The band recognised they became their own worst enemies on the sluggish and drained This Is My Truth Tell Me Yours. So this, the 6th album is a self-confessed attempt to get back those rampaging punk roots that engulfed Generation Terrorists and iconised The Holy Bible.

The adrenalin starts to pump on Found That Soul and the surprisingly paced lament to the loss of a mother Ocean Spray delivers without triteness as the lyrics in isolation suggest, “ Please stay away/wake, and then we can drink some Ocean Spray”. The energy and pacing is weirder elsewhere: Intravenous Agnostic and The Year of Purification are initial standouts/throwbacks but they never break loose. It never sounds like they want to either. The rage simmers, it never boils.

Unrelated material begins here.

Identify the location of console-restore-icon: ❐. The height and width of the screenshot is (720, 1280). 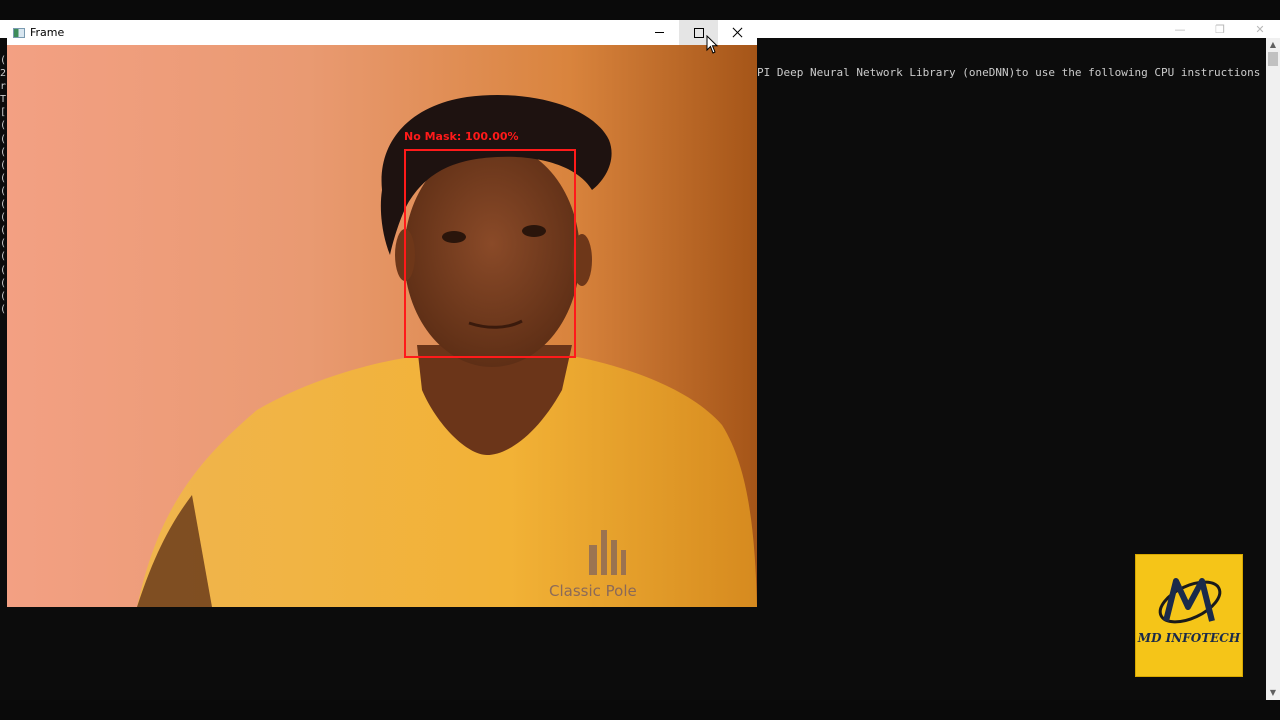
(1220, 29).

Instead we get diversions (So Why So Sad is swamped by its pretty (forced) Beach Boys homage), big black holes (Royal Correspondent is defunct, lazy sludge) and the very odd moment (Miss Europa Disco Dancer is funky Bee Gees. No really).

Thematically there’s supermarket sociology and pick and mix pop/politics: the Daily Mail, American democracy, the Blairs all get predictable bashings. Wire has always been annoyingly capable of taking grand political ideas but watering them down into angsty laments. Predominantly, he avoids on KYE: Baby Elian is politically angular, anti- American, short and unsweet “kidnapped to the Promised Land….America the devil’s playground”. Not one to mince words our Nicky. Unfortunately, they’re often lost in clumsy, ranty, unthoughtful arguments. Freedom of Speech Wont Feed My Children should be attacking 1st Amendment priority over social welfare reform but is more like bitching about the holier than thou Beastie Boys and their Tibetan cause. Stuff like “we love to kiss the Dalai Lama’s ass because he is such a holy man” does not a case make.

The personalised wins out: Dead Martyrs is menacing and bubbling thanks to tight David Holmes production and sits close to the band’s history lyrically and musically whilst His Last Painting is frustrating because this simple song of resignation illustrates what purity this band are capable of.

Striving but never quite making that ideal is pure Manics. They’re flawed ambition, but its like they’re trying too hard to be everything: politicised, personal, angry, not. These days it is akin to watching old folk out of day-care and everyone saying how nice to see them out and about stretching their legs. Never mind the results.

The enemy is still the same. Before a great band becomes a mere ageing band, quit whilst you’re middling.